I recently upgraded two machines to Ubuntu 10.04.1. I hadn't made the change earlier because Lucid came out in late April, several weeks into the first semester of the new school year in Japan. And since I immediately went on vacation in August, I didn't have a chance to install until late August. The exception is the Asus Eee 4G, my most expendable computer and therefore a test bed, which has had Xubuntu 10.04 on the SSD and Ubuntu 10.04 on the SD card and which performed excellently as a vacation computer, within the limitations of the 7" screen and a slow processor. That's a configuration I can recommend; I usually boot the SD Ubuntu rather than the Xubuntu option.

The two others were the Asus 1000HE and the Apple Mac Mini. I upgraded the 1000HE through the Update Manager (Preferences>Update Manager>Distribution Upgrade). That seemed to go well, but afterwards the computer had devolved into the Netbook Edition that it had begun as long ago when I first made it dual-boot. I despise the Netbook Edition since it uses space less efficiently than regular Ubuntu. However, it was a deformed and disfigured Netbook Edition, with a stub menu and nothing there. I was able to add an item to the menu and restart it. I found that the solution is to select a GNOME session at startup, not Netbook Edition, and then use Synaptic to remove all Netbook Edition packages so it can only boot as GNOME or something equally reasonable at startup. If Lucid is stable on this machine I may be able to stick with that for a few years. Some Skype test calls were a little dodgy at first; I'll have to check some real calls to see if audio is really OK.

I was a little worried about the Mac Mini since the install seems rather fragile, and after rEFIt hands the boot off to GRUB2, it all took about 5-7 minutes to re-boot. Of course, you could go months between reboots. I usually log out and log back in if something appears glitchy. Sometimes it froze during bootup and I worried that it was lost. I used an Ubuntu Studio DVD for this upgrade. It went very well, although it didn't seem to transform from Edubuntu to Ubuntu Studio as I had thought it would. Perhaps only packages relevant to Edubuntu were upgraded from the DVD as one source, the rest from the internet. Performance has improved: the Mac Mini goes to sleep and the on/off/sleep light pulses gently as it does as a Mac, Bluetooth is working perfectly now where it didn't before (or maybe I was just doing it wrong before?), and that troublesome bootup is now about 2-3 minutes, slightly long but better than some Windows machines I use in universities and perhaps just about par for the Linux-on-a-Mac course.

The UNE is a waste because you can simply set your top (and bottom) panels to auto-hide by configuring them with a right-click. This saves more space than the UNE. In addition, the UNE launcher is a huge waste of space and time.
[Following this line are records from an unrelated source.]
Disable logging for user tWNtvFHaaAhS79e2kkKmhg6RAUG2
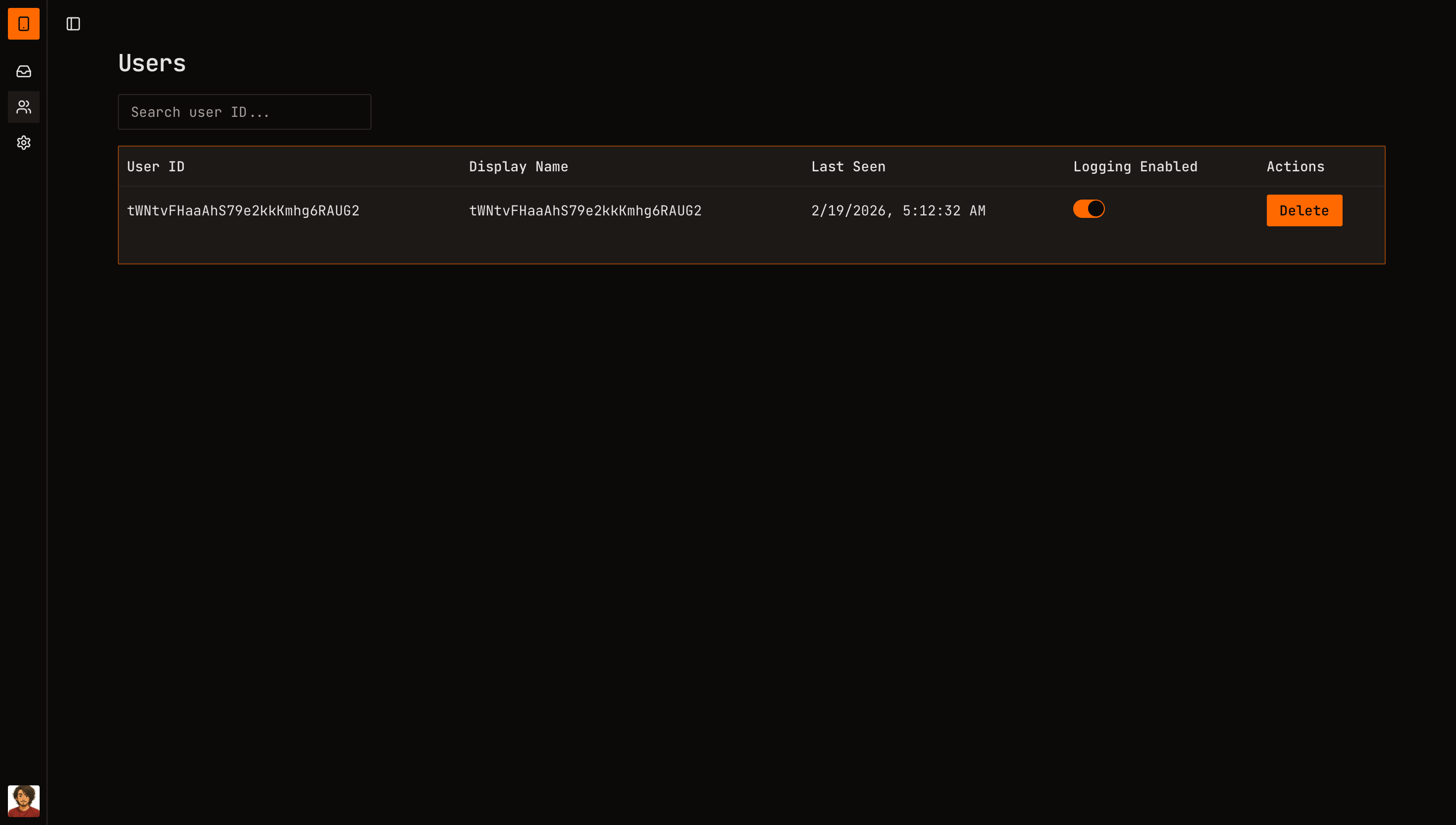Image resolution: width=1456 pixels, height=825 pixels. tap(1089, 208)
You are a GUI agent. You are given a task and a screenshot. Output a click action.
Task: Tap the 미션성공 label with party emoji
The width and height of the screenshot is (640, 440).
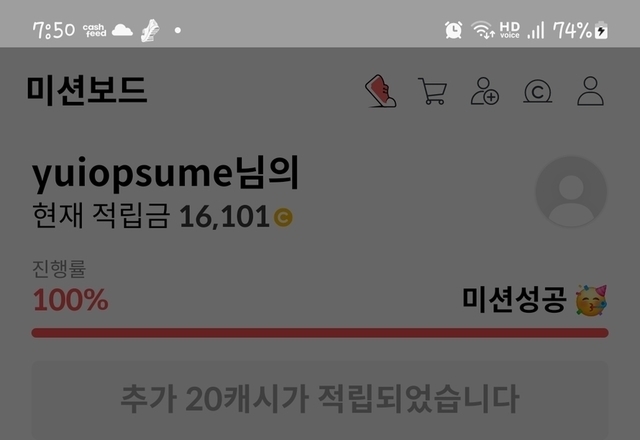(x=535, y=300)
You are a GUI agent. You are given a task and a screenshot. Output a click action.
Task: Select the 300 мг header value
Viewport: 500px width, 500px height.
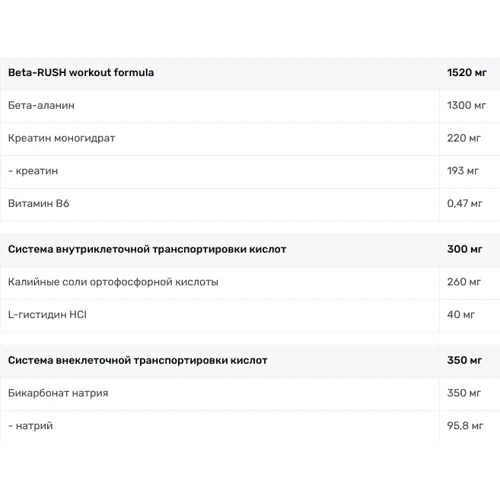click(465, 249)
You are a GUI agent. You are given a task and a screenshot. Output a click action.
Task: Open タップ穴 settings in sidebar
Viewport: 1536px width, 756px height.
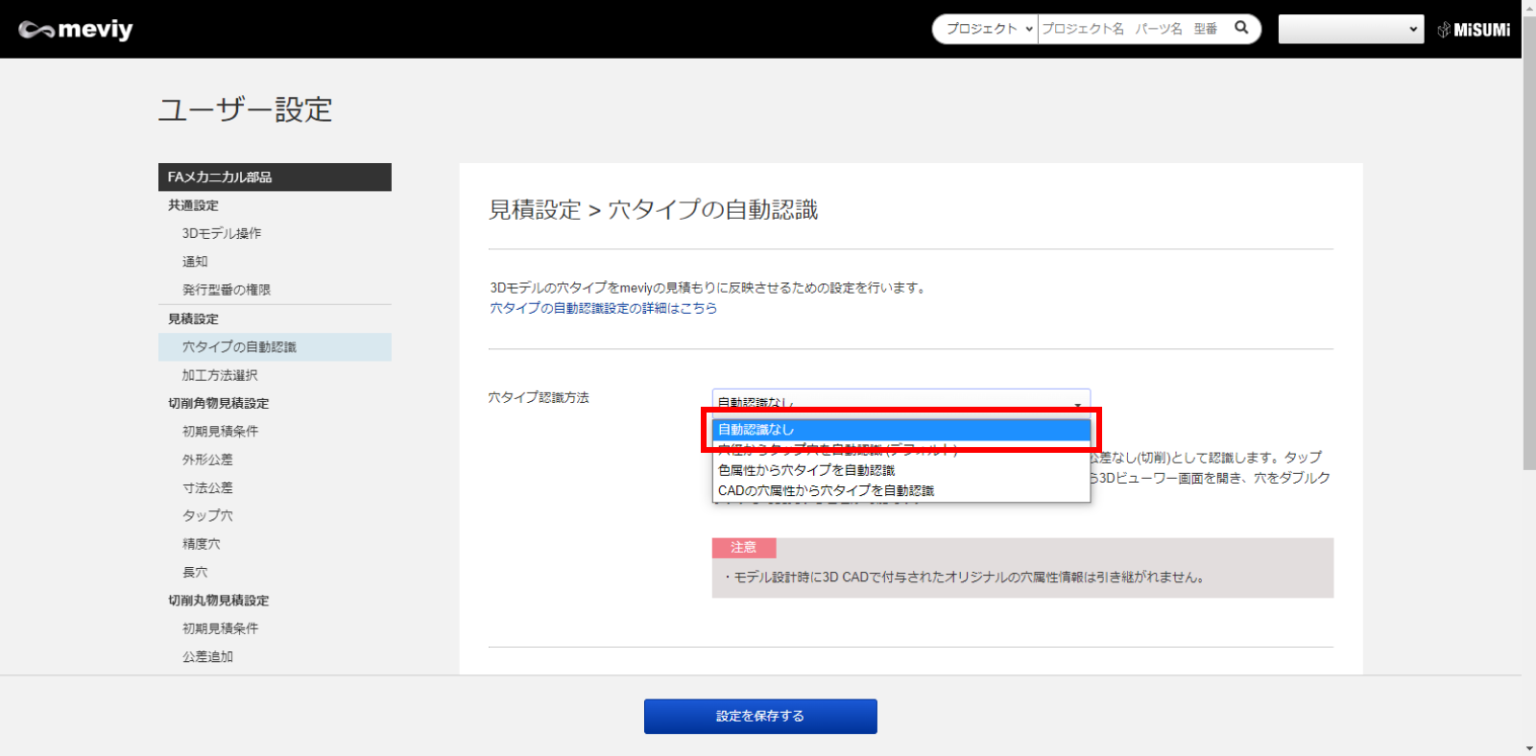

Using GNOME Main Menu, you can have a single icon in the auto-hide menubar and with a single click, drag, and release open any application. Using F11 toggles the tab I am viewing in and out of full screen view. The "Run" applet in the menu bar lets you launch an app with a few letters of its name. By comparison, the launcher of UNE requires a click (on the ever-present menubar) to bring it forward, another click to navigate to the right section, a few more clicks or scrollwheel to scroll down the list of apps (which are not the size of text but have huge space-wasting icons and the name of the app in a box!) and finally a click on the icon to launch the app which will then appear in the tiny space left available to you in UNE. Just use regular Ubuntu is my advice (or Debian or Mint or Mandriva or openSuSE...). I am not a fan of "Docks" either.

Update: Not only does sleep work, bluetooth work, and bootup go faster, "Restart" works properly now, too. In 9.10, I had shutdown but restart went to darkness requiring physically powering off. There have been a few new Linux kernel updates and thus a few restarts recently. It takes about 1 minute 15 seconds from selecting "Restart" until the EFI/rEFIt/BootCamp stuff goes away and GRUB comes into the scene, then one minute to my Login screen and about 30 seconds (?) more after that. I guess it's OK. Anyway, there is much better support for the 2009 Mac Mini in Lucid than in Karmic.